# [How to complete this task]
From the listing below, reproduce word for word the part that opens with the line containing "ZAPATA CASANOVA, MARTI (155, 1450)" and closes with the line containing "[شیوع یک بیماری"; reproduce nothing else.
· · · ·
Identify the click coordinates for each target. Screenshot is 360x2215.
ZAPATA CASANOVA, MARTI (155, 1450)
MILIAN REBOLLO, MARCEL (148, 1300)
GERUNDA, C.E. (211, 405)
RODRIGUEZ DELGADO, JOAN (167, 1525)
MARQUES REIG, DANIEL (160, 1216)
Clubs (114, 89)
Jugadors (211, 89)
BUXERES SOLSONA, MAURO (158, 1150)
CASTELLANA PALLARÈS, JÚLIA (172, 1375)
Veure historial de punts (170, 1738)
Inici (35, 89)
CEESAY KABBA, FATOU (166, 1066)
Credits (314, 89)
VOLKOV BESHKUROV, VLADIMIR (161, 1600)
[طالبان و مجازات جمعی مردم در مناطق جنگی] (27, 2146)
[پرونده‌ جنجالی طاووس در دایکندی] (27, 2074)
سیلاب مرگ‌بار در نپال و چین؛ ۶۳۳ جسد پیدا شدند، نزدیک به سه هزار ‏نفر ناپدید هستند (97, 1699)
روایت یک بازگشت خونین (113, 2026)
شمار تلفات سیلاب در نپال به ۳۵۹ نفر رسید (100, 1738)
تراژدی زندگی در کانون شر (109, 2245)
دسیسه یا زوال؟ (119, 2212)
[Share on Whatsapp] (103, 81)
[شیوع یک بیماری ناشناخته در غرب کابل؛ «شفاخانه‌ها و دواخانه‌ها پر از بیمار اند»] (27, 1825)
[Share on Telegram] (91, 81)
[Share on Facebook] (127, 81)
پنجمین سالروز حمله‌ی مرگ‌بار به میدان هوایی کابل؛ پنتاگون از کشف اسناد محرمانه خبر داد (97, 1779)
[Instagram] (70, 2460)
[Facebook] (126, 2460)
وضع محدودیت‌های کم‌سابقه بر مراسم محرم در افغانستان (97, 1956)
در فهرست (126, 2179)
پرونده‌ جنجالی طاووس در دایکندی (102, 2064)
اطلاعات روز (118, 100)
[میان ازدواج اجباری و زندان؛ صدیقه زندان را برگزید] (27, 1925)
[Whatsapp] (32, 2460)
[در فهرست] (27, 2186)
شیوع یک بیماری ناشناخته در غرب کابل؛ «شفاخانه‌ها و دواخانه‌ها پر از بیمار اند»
· · · ·
# [Response to this task]
ZAPATA CASANOVA, MARTI (155, 1450)
MILIAN REBOLLO, MARCEL (148, 1300)
GERUNDA, C.E. (211, 405)
RODRIGUEZ DELGADO, JOAN (167, 1525)
MARQUES REIG, DANIEL (160, 1216)
Clubs (114, 89)
Jugadors (211, 89)
BUXERES SOLSONA, MAURO (158, 1150)
CASTELLANA PALLARÈS, JÚLIA (172, 1375)
Veure historial de punts (170, 1738)
Inici (35, 89)
CEESAY KABBA, FATOU (166, 1066)
Credits (314, 89)
VOLKOV BESHKUROV, VLADIMIR (161, 1600)
[طالبان و مجازات جمعی مردم در مناطق جنگی] (27, 2146)
[پرونده‌ جنجالی طاووس در دایکندی] (27, 2074)
سیلاب مرگ‌بار در نپال و چین؛ ۶۳۳ جسد پیدا شدند، نزدیک به سه هزار ‏نفر ناپدید هستند (97, 1699)
روایت یک بازگشت خونین (113, 2026)
شمار تلفات سیلاب در نپال به ۳۵۹ نفر رسید (100, 1738)
تراژدی زندگی در کانون شر (109, 2245)
دسیسه یا زوال؟ (119, 2212)
[Share on Whatsapp] (103, 81)
[شیوع یک بیماری ناشناخته در غرب کابل؛ «شفاخانه‌ها و دواخانه‌ها پر از بیمار اند»] (27, 1825)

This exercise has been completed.